- Born: Myron Edward Ullman III November 26, 1946 Youngstown, Ohio, U.S.
- Died: August 6, 2024 (aged 77) Colorado, U.S.
- Education: University of Cincinnati
- Occupation: Businessman
- Spouse: Cathy Emmons ​(m. 1969)​
- Children: 6

= Myron E. Ullman =

American businessman (1946–2024)

Myron Edward "Mike" Ullman III (November 26, 1946 – August 6, 2024) was an American businessman. During his career, he led Macy's and was the chairman and CEO of J. C. Penney. Ullman served as Penney's CEO twice: first from December 2004 through October 2011, when he was succeeded by Ron Johnson, and then again after Johnson's departure, from April 2013 through July 2015 when Ullman stepped down.

==Background==
Born in Youngstown, Ohio, on November 26, 1946, Ullman had six siblings, and his parents were residents of Canfield, Ohio, where he grew up. He attended the University of Cincinnati and graduated in 1969; later that year, he married Cathy Emons, with whom he would go on to have six children.

==Career==
Ullman began his career at IBM and went on to work at the University of Cincinnati as its vice president for business affairs. In the 1980s, he worked for Federated Department Stores and Hong Kong's Wharf Holdings.

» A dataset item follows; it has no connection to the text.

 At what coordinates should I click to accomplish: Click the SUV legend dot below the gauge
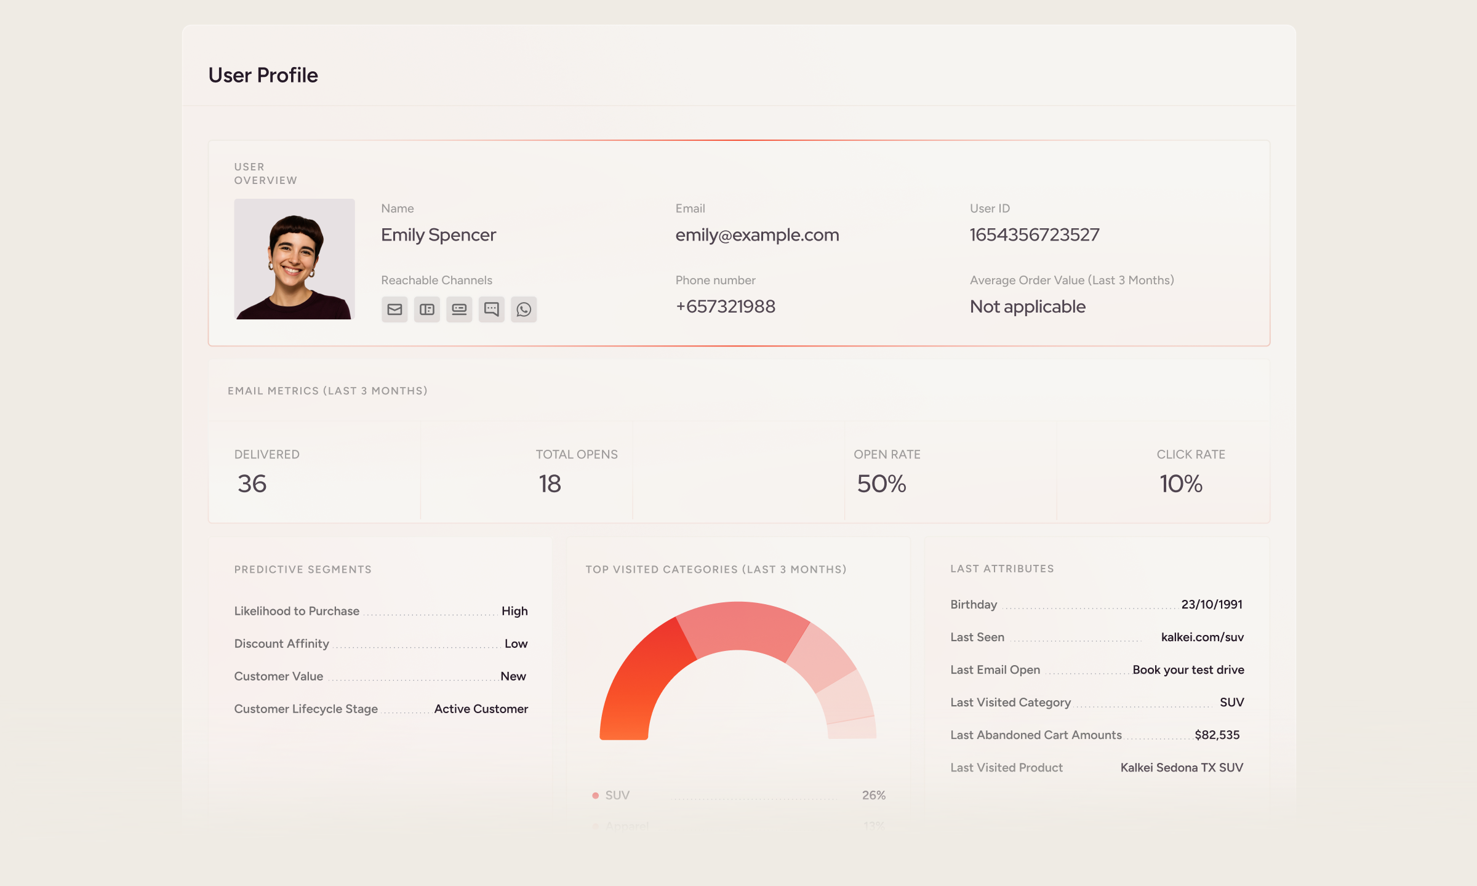594,794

Ullman served as a White House Fellow in the Office of the United States Trade Representative in 1981-82.

Ullman joined Macy's in 1988 and was its CEO from 1992 to 1995. Thereafter, he spent a stint at DFS Group, during which it was acquired by LVMH. He then began his stints at J. C. Penney, during which he sought to differentiate it from its competition by embracing higher-end brands.

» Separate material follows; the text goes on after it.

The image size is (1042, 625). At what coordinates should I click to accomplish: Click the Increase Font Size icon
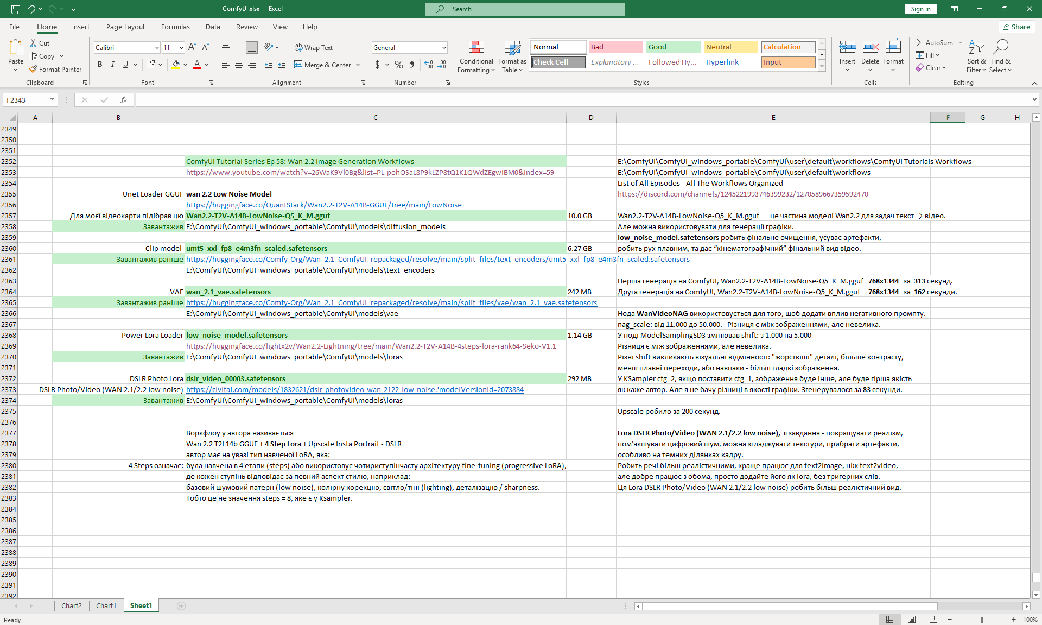[192, 47]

On June 26, 2018, Ullman succeeded Howard Schultz as Chairman of Starbucks Corporation. He held that position until 2021.

Ullman was on the boards of numerous charitable organizations, including serving as Chairman of Mercy Ships from 2001 to 2021 and as a founding board member of Mother's Choice, a foster care charity in Hong Kong.

==Health and death==
Ullman had a neurological disorder which gradually limited his mobility. He adapted to this by often using a Segway.

Ullman died on August 6, 2024, at the age of 77, from complications of cancer and Alzheimer's disease. Sources differed on whether he died at his home in Montrose, Colorado, or a hospice in Grand Junction, Colorado.